What is required>
Determine the number of lines in the data below that hold "computer"; give nothing but that number.

Extracted data entries>
________________________

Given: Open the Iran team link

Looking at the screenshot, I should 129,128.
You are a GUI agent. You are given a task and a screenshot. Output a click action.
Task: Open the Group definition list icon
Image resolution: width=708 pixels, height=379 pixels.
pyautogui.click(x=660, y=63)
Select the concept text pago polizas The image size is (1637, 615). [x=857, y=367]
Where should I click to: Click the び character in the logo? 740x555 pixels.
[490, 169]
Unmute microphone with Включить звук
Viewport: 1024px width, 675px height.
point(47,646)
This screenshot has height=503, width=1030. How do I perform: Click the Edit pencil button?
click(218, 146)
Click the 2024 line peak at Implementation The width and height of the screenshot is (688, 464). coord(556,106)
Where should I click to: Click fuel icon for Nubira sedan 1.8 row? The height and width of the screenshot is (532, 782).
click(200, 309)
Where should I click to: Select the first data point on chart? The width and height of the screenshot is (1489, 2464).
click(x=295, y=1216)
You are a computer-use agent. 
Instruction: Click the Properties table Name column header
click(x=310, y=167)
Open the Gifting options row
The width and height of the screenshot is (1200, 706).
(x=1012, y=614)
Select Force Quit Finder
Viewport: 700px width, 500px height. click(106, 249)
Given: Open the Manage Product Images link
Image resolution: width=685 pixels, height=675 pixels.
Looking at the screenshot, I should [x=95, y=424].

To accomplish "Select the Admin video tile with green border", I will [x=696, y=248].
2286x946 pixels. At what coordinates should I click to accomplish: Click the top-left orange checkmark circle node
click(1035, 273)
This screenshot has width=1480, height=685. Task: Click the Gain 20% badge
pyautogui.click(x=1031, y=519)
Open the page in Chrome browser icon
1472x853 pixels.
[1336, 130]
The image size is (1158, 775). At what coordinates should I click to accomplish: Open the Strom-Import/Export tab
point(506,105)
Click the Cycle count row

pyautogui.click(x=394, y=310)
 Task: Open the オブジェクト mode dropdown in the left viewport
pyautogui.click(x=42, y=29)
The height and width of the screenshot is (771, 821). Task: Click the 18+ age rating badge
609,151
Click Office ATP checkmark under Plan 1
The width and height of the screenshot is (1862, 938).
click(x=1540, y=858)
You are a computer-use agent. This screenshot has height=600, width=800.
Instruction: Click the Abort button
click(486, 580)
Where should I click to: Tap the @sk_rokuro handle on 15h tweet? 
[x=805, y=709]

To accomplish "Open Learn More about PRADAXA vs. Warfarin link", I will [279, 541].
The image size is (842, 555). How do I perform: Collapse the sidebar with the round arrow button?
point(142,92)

________________________

Your response>
2